Tuesday, October 7, 2008

A fairy tale for our time

Once upon a time in America, how you lived your life mattered.
If you went to school, got a part-time job, graduated from college and got a good job, you were on your way. Your income made it possible for you to buy a house. If you had managed your life in such a way that you easily could handle your monthly bills, the mortgage that you got to pay for your house carried a modest interest rate.

If you did well at your job, you got a better job at a higher salary. So you got married. Now that you could see a future for yourself, with a family, you worked even harder, and got a still better job, with higher pay. So, you became a father, which made you work even harder because you wanted to take your kids to baseball games.

You moved up the ladder at work. More money, more respect, more invitations, more trips, a better life.

Then, all of a sudden, without you even knowing it, your luck turned.

The Democratic Party decided to reward the minorities and low-income people who had been voting for its candidates for many years, and to make sure their children stayed loyal to the party.

So, way back in the 1970s, the Democrats passed the Community Reinvestment Act, which forced lenders to write mortgages for low-income people. It didn't matter why those people had low incomes. Bad luck? Lazy? Drunk? In jail? It didn't matter. It also didn't matter if you had paid your bills on time. If you were poor you could get a low-interest mortgage. How you had lived your life didn't matter anymore.

I could make a detour here and write that this sent a bad message to young people.
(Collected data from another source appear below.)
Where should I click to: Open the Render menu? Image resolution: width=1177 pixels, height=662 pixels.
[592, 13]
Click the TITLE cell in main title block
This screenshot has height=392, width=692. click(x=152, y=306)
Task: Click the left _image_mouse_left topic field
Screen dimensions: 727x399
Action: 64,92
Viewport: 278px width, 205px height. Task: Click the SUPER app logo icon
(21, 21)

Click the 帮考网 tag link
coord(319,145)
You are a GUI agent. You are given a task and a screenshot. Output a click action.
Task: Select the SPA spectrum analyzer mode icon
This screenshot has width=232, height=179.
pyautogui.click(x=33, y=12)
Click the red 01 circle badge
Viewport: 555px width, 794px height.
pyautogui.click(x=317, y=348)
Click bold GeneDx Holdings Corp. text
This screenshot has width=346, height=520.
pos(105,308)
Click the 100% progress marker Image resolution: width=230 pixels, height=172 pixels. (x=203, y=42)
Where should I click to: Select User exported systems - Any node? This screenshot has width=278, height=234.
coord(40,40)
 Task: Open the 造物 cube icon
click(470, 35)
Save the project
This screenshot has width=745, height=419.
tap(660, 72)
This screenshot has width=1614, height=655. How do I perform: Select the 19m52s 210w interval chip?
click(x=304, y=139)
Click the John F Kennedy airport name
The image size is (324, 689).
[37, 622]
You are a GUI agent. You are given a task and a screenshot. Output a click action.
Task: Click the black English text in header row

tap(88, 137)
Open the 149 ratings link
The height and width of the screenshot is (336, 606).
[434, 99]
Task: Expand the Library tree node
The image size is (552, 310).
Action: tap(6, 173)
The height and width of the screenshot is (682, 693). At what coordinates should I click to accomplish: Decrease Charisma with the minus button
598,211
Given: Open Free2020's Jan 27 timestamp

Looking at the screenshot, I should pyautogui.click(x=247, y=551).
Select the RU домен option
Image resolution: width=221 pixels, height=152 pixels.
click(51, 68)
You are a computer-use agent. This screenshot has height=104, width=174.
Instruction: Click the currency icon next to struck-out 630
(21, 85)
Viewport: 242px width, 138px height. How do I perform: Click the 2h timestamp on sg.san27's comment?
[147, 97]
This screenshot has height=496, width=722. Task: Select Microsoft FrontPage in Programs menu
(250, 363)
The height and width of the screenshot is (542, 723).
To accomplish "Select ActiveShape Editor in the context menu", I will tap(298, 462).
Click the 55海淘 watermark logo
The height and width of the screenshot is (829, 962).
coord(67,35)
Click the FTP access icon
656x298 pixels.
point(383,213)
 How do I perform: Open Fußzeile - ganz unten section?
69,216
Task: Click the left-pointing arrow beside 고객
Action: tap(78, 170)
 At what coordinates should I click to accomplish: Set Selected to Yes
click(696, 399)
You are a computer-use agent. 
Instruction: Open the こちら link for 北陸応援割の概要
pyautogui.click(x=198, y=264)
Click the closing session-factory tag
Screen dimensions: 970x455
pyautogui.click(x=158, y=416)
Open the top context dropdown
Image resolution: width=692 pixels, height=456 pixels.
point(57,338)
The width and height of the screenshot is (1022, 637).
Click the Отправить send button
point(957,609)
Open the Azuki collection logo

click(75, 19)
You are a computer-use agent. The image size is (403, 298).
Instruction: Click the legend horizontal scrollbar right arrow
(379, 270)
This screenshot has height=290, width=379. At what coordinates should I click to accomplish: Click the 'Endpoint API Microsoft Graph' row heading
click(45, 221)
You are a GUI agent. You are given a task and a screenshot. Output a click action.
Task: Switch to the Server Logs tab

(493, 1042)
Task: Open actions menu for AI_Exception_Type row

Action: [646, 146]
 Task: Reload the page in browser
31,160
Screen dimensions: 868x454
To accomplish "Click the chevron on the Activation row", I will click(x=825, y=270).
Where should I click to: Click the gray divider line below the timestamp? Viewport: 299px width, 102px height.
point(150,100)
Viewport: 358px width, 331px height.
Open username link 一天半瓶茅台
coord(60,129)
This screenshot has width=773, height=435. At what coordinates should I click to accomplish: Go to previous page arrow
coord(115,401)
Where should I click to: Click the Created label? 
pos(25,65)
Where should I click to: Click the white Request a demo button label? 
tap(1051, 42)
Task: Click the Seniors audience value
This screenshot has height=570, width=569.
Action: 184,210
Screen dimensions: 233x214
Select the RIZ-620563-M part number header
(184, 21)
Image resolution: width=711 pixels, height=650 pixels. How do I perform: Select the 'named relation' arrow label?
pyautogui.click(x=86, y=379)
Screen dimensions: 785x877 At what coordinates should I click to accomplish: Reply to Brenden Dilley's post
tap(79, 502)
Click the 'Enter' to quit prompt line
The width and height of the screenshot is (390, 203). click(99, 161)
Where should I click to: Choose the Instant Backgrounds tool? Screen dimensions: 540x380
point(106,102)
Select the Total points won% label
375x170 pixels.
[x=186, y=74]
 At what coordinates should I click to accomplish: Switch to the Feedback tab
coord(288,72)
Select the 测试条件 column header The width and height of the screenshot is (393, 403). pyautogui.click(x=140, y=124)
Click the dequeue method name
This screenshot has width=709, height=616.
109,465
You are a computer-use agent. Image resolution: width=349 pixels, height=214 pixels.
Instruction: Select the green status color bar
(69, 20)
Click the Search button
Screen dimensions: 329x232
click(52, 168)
You didn't have to take care with your life to get a nice mortgage later on. But I won't do that because I want to get on with this fairy tale.

What happened here is called liberalism. One of the things you have to realize about liberalism is that it doesn't have to make sense. It just has to feel good. The liberal has to be able to say he helped somebody out today. It doesn't even matter if the helping hurts.

As the years went by, the Democrats, in and out of Congress, made more and more rules for the lenders. More and more people got mortgages, whether or not they had taken care with their lives.

One reason the lenders got by with writing more and more mortgages for poor people is that they didn't have to worry any more about the risk they were taking. In fact, the risk was so low that you would have needed a magnifying glass to find it.

Isn't that something? The lenders made more and more risky loans, and the risk they were actually taking almost vanished. No wonder people have started thinking that politicians are sleight-of-hand artists. They had taken something that used to be thought of as dangerous and made it disappear. Maybe they'd do that with rattlesnakes.

If you looked closely, though, you found that the risk didn't vanish. It just moved away. It had become somebody else's problem.

As soon as the lender wrote the mortgage, the lender sold it to Fannie Mae or Freddie Mac, two companies with funny names that the government had set up, but didn't actually run. They were actually run by politicians, who aren't used to thinking about things like risk, costs, or profit. The reason is, when politicians want money, they can take it away from people like you, who have taken care with their lives, any time they want. They think costs are something other people worry about. That's because people who have taken care with their lives are paying their costs, whatever those costs are.

Besides, Fanny and Freddie didn't have to worry about risk either. They put mortgages in bundles and sold them as soon as they could. The risk moved away again.

This kept on going, and growing, for many years.

Then, some people stopped paying their mortgages, and word got around. Soon, bankers who had loved mortgages for years, started to sell them for whatever they could get, and the banks started going out of business because they had bought a lot of mortgages that were losing value.

This is the strange part. The people who got stuck with all those mortgages when they lost their value were the masters of the universe at Merrill Lynch, Lehman Brothers and other big investment banks that were famous for making people rich, especially the people who ran them.. A lot of the masters of the universe don't have jobs now, but for some reason they're still rich. But you won't find Merrill Lynch or Lehman Brothers in the telephone book any more.

It's going to cost a lot of money to pay for the damage. The politicians wrote up a bill for $700 billion. The people who will pay that bill are the people who have taken care with their lives.

It's like I told you before. Liberalism doesn't have to make sense. It just has to feel good. The politicians want to help out.